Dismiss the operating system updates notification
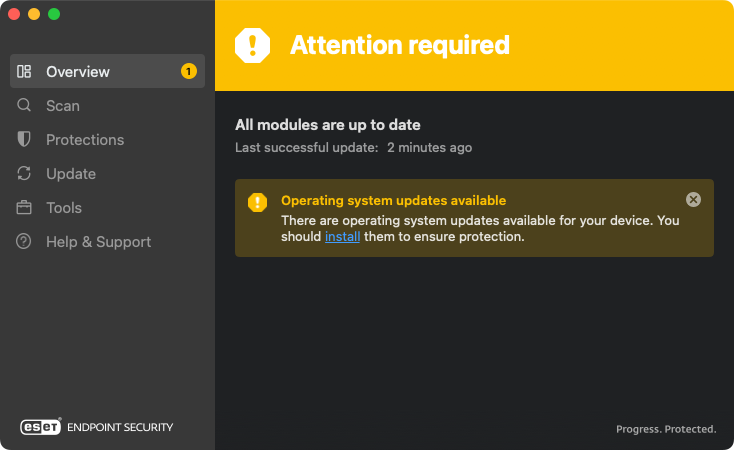 (693, 200)
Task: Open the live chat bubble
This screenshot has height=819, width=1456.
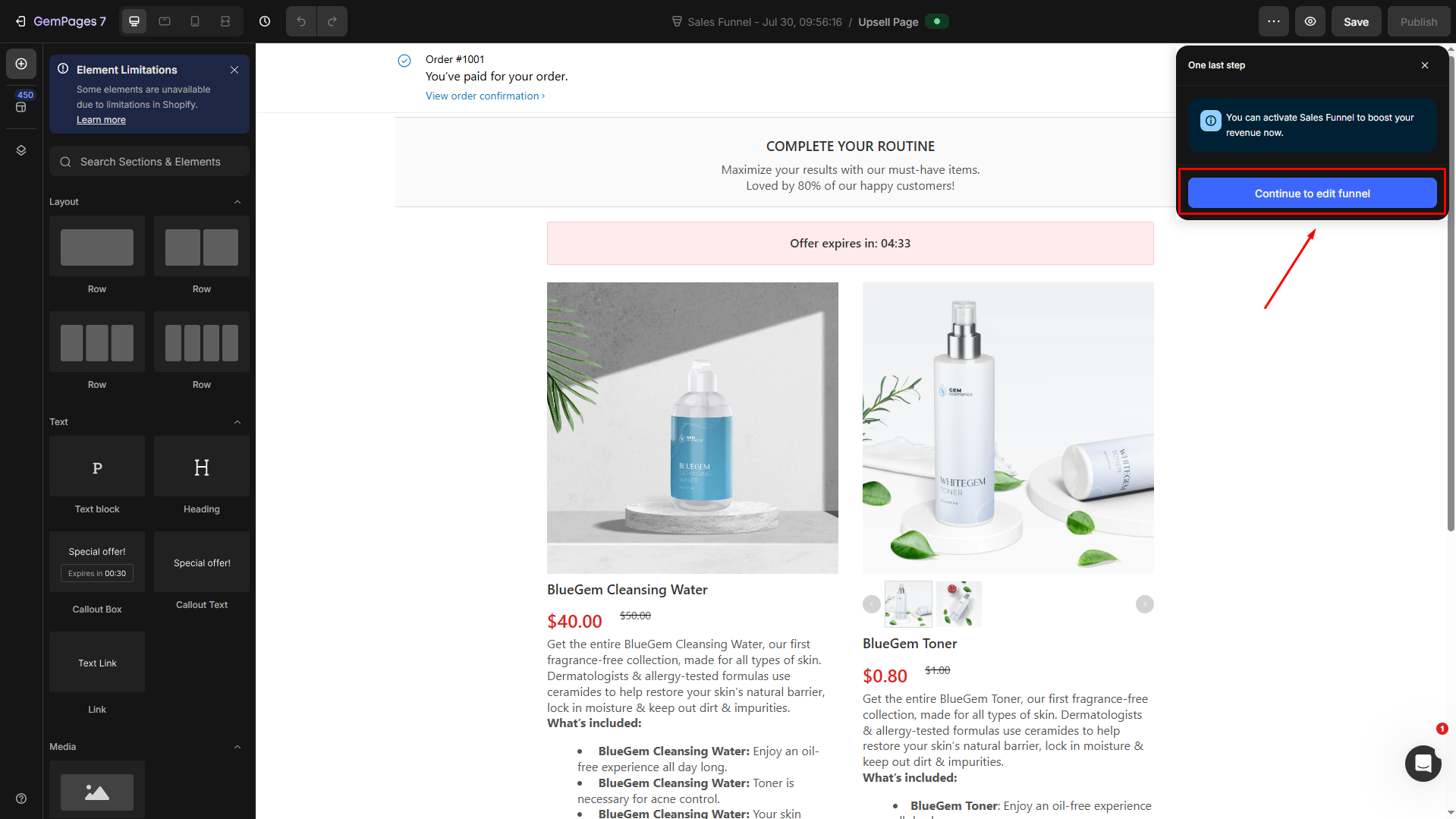Action: tap(1423, 763)
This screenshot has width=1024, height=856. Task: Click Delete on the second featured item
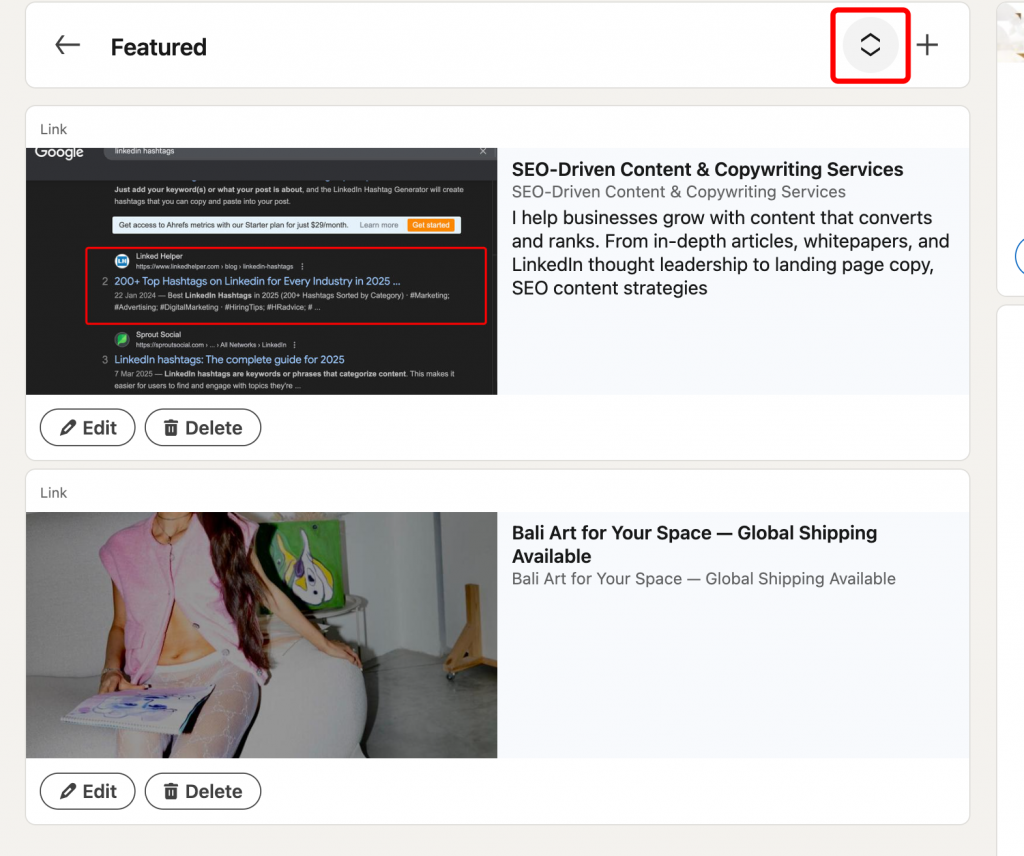click(203, 791)
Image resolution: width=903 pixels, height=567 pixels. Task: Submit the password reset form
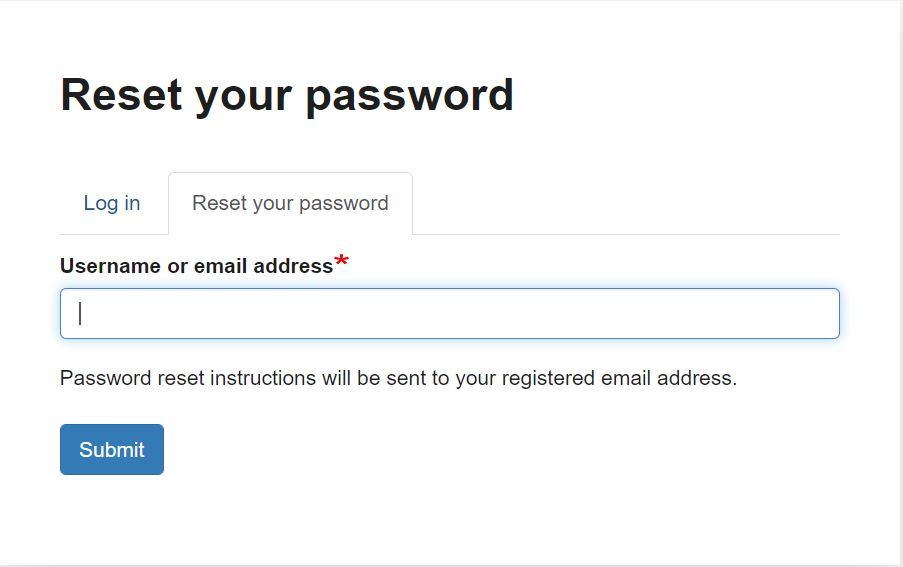(x=112, y=450)
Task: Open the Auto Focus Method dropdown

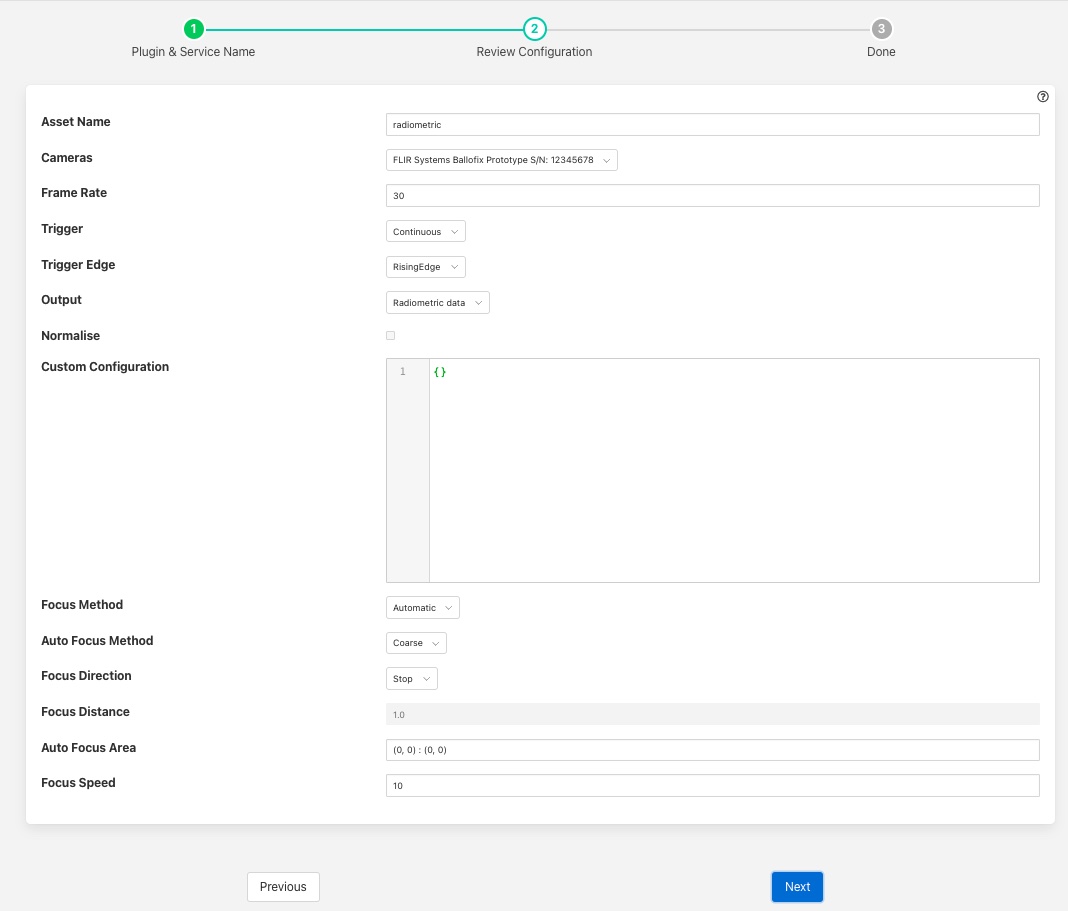Action: click(416, 643)
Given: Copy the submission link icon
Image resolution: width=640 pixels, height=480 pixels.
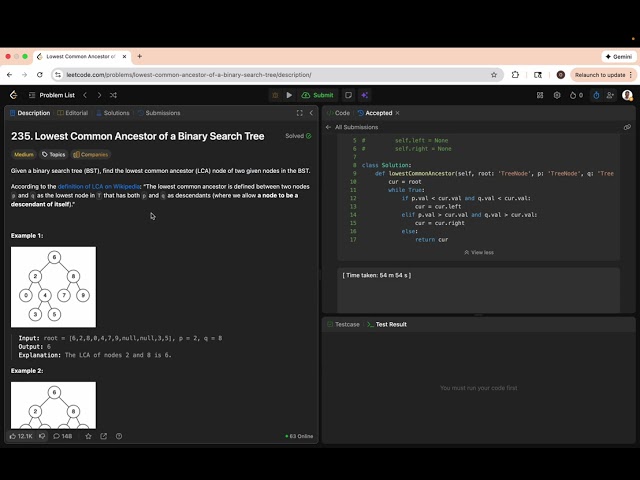Looking at the screenshot, I should [627, 127].
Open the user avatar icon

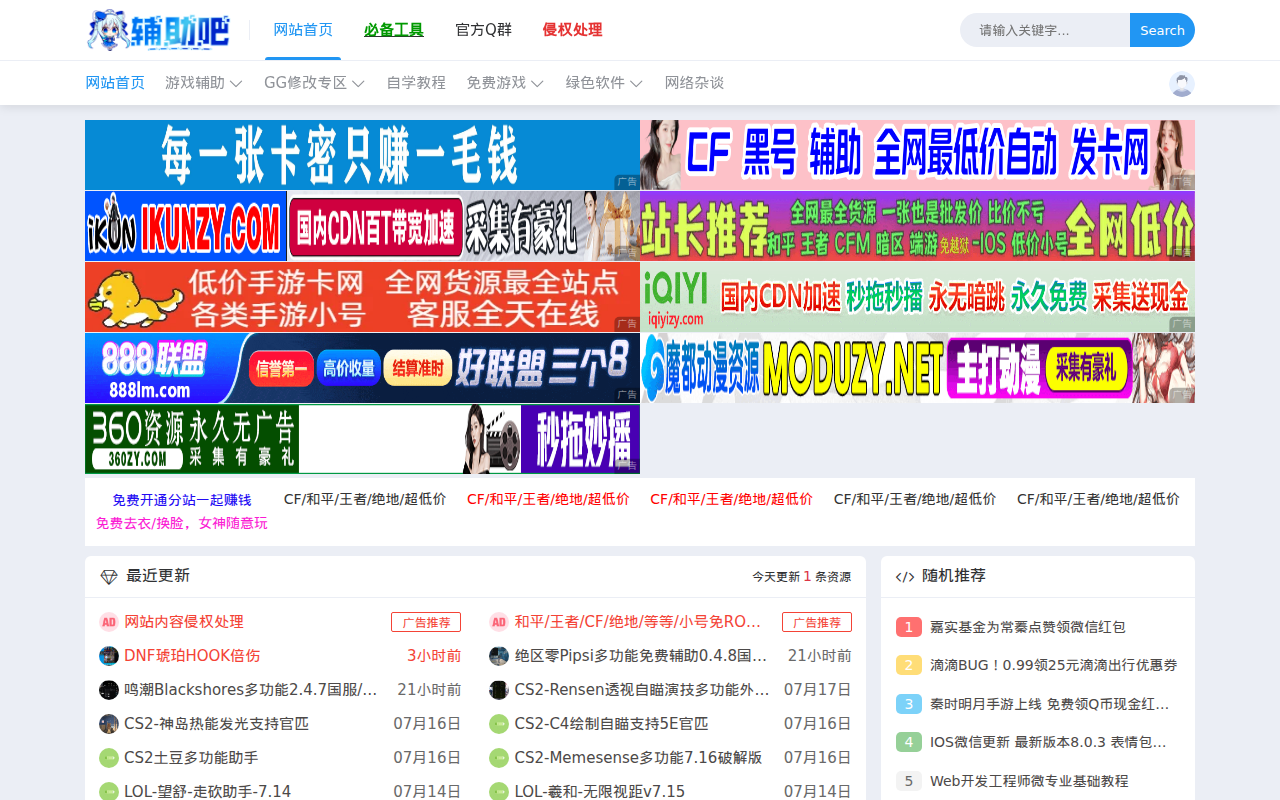(1181, 84)
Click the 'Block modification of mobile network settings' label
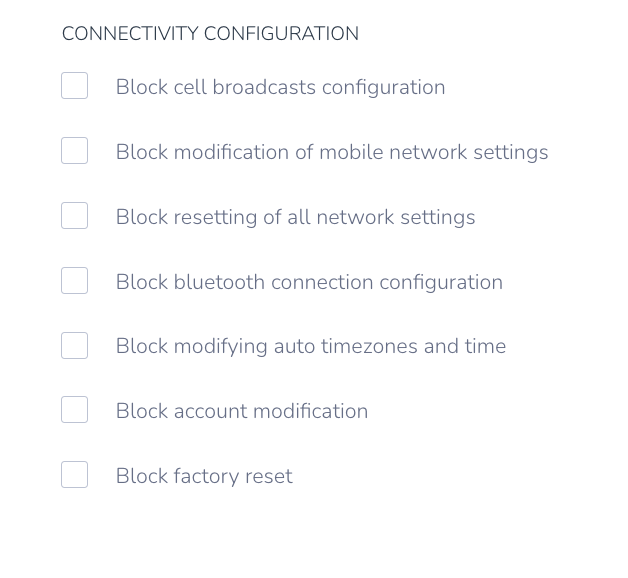Viewport: 628px width, 578px height. pyautogui.click(x=332, y=152)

_ _ _ _ _ _ _

**HOW TO COMPLETE THIS TASK:**
Which lines run from the one that holds "Open the user avatar icon" to the final line of the records above? Return them exactly, and skip the pictures.

**THE ANSWER:**
Open the user avatar icon

(1181, 84)
Click the 'Block modification of mobile network settings' label
Viewport: 628px width, 578px height. pyautogui.click(x=332, y=152)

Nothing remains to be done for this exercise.